Quero o deixar ir

Queria que muita coisa fosse diferente. Uma boa quantidade, aliás. Embora não saiba precisar, não neste momento e nem mesmo tenho muita certeza de quais dificuldades abriria mão. Porque escolher nada mais é do que fazer isso, deixar ir.

Mas temos a mania de achar que as coisas não são como deveriam. Que temos menos que precisamos, que estamos cercados das pessoas menos agradáveis, que fizemos sempre as escolhas erradas. Aliás, paradoxalmente, abrimos mão das coisas que agora julgamos inadequadas e achamos que vamos acertar no atual deixa ir? É de rir para não chorar nossa capacidade de ter certeza do que não vivemos. E, sinceramente, não sei, tenho dúvidas sobre isso, quanto ao fato de teríamos um melhor discernimento agora.

E tenho que confessar que gosto assim. Gosto de não ter tantas certezas, de não ter certeza o tempo todo.
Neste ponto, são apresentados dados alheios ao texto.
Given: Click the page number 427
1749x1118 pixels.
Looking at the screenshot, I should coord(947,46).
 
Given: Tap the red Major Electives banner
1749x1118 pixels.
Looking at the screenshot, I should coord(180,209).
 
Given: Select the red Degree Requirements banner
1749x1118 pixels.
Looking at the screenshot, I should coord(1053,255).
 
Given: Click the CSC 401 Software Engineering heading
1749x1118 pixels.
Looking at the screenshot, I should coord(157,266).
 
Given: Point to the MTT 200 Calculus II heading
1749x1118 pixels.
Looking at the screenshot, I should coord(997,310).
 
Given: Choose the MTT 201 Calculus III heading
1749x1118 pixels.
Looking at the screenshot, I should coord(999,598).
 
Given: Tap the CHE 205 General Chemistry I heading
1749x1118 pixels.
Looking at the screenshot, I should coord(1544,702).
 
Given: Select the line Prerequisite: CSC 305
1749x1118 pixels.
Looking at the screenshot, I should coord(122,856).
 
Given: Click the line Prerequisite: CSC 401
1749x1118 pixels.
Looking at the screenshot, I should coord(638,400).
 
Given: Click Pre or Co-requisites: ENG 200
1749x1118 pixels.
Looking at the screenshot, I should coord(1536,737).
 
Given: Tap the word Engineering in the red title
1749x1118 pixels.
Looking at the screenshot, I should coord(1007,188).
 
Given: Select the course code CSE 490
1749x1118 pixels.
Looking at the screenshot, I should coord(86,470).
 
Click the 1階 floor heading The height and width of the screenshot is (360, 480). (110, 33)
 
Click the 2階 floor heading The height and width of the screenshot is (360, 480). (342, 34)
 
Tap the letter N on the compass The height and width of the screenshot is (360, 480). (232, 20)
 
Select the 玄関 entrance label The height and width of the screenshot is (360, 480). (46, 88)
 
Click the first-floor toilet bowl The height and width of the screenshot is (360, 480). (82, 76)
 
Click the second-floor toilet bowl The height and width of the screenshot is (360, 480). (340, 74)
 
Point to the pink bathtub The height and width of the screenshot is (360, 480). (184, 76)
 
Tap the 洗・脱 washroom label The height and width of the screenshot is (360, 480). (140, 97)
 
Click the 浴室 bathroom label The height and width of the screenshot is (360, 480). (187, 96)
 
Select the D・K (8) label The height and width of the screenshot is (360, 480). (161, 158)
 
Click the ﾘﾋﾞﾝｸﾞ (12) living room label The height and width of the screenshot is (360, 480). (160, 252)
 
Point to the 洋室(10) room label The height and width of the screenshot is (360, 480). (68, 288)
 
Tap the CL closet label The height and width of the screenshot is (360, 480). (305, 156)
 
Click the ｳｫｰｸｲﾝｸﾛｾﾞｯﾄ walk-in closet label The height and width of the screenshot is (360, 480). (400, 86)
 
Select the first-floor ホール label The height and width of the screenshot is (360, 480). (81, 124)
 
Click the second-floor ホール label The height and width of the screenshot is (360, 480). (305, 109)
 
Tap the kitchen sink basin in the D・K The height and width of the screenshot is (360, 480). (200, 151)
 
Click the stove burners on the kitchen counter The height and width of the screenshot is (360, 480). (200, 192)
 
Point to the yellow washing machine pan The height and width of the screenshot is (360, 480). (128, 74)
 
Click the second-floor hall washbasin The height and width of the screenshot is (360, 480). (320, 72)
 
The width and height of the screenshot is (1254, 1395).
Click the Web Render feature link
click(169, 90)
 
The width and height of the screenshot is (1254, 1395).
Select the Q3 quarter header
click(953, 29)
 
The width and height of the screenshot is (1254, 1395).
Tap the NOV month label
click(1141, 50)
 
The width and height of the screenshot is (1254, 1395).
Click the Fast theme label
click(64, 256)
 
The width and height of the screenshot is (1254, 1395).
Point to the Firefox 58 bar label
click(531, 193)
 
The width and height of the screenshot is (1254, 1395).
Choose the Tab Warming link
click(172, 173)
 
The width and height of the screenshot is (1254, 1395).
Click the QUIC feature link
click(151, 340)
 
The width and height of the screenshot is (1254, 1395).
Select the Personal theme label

Gosto de duvidar das minhas escolhas, embora não abra mão do deixar ir nesta minha jornada. É da minha natureza de alma velha e atrevida. Que não saberia viver sem ousar, embora não sinta prazer em afrontar! Às vezes acontece, faz parte do jogo, com a máxima vênia!

Queria, talvez, para ilustrar esta reflexão, e digo talvez para não cair na armadilha de ter certeza, que eu fosse menos solitário e menos falante. Talvez se fosse menos solitário, seria menos falante. Ou vice-versa. Mas não sei se seria interessante pagar o preço de ser tão diferente de mim. De abrir mão das minhas conquistas, não obstante para isso, um imensidade de deixa ir. Haia vista ter insistindo tanto neste caminho. Ter trabalhado tanto para ser quem sou. Não que goste de tudo que compõe a minha complexa individualidade. Não que exista alguém goste de tudo em si. Mas se você não gostar daquilo que se tornou, apesar do direito de ser cada dia melhor, o que implica ser diferente, você não compreendeu nada sobre a necessidade da relatividade da vida. Aliás, uma das poucas certezas, fato inquestionável, a relatividade da vida. Componente dos mais fascinantes desta magnífica viagem! E isso é extremamente grave. Porque, desta forma, prisioneiro desta perigosa ilusão, você vai achar que seu ponto de vista é a mais pura expressão da verdade. E esta, a verdade, é tão escorregadia quanto aquela velha questão que sempre intrigou os grandes filósofos: “de onde viemos e para aonde vamos?”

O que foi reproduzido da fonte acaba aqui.